Born in Birmingham, she graduated from Talladega College and went on to earn a master’s degree in urban studies from Occidental College. She completed graduate studies at the University of Chicago and Yale University, where she was a National Urban Fellow, according to the Alabama Academy of Honor website.

She was a teacher at the former Ullman High School in the midst of the civil rights movement and later pursued a career in public policy. She joined the faculty of UAB in 1972 as director of its Center for Urban Affairs, then held other positions there until she retired in 1993.

In the late 1980s, Woolfolk began working toward the creation of a civil rights museum in Birmingham, which opened in 1993 as the Birmingham Civil Rights Institute.  

Tuggle, founder of the Tuggle Institute, now Tuggle Elementary School, was born in Eufaula in 1858, according to the Alabama Women’s Hall of Fame website. She and her husband came to Birmingham at the turn of the 20th century and over the next 20 years, the mother of four excelled in the areas of education, social work and religion.

She was working with delinquent boys and as a welfare officer when she conceived the idea of providing housing facilities for orphaned black children. At first children lived in her home, but by 1903 she and her supporters had raised enough funding to open a one-building school and residence for homeless black boys in western Birmingham’s Enon Ridge neighborhood.

Tuggle Institute grew and was highly regarded in the early 20th century. The late Birmingham businessman A.G. Gaston and jazz great Erskine Hawkins were among its graduates.
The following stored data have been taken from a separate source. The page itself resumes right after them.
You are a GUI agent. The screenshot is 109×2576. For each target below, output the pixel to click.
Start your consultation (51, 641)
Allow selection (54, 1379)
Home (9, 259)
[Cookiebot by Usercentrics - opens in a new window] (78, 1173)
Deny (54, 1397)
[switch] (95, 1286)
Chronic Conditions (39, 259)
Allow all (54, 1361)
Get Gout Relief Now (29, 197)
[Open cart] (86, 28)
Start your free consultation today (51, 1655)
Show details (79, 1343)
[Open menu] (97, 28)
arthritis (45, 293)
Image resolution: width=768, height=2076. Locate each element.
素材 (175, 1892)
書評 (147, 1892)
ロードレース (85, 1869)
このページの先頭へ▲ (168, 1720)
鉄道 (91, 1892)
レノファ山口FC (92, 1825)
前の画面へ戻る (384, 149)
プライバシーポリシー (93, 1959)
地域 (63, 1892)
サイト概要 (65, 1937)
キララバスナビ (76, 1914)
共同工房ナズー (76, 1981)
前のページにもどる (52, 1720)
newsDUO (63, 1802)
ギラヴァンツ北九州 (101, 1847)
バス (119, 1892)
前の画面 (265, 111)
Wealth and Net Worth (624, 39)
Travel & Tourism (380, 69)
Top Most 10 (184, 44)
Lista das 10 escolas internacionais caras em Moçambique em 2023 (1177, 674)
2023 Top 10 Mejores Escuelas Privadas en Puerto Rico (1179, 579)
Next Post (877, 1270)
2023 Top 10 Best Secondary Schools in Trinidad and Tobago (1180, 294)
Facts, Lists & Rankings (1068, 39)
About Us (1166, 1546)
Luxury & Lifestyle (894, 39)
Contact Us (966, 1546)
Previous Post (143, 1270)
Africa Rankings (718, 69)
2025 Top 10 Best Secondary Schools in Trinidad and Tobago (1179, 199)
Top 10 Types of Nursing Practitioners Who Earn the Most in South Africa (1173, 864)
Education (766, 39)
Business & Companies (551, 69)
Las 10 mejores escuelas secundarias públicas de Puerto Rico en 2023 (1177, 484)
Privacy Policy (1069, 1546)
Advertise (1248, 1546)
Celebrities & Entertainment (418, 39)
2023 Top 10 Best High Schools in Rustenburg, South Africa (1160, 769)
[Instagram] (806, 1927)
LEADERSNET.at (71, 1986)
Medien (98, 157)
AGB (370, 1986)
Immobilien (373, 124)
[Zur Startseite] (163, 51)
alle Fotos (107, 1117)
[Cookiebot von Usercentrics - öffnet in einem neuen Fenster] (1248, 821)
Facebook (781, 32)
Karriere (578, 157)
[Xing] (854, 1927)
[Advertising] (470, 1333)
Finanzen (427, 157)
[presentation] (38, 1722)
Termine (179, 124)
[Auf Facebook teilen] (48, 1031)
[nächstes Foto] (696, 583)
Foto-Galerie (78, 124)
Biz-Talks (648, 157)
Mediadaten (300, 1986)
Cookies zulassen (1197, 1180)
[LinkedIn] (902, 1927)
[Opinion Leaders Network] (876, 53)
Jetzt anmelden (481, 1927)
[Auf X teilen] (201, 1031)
In 1926 the school became affiliated with Birmingham city schools.

As a result of her work as a welfare officer, which involved appearances in the courtroom, Tuggle was instrumental in the formation of the Jefferson Couty Juvenile and Domestic Court, the Alabama Women’s Hall of Fame website said.

Tuggle, who also worked for women’s suffrage, died in 1924 and is buried on the grounds of the school named in her honor.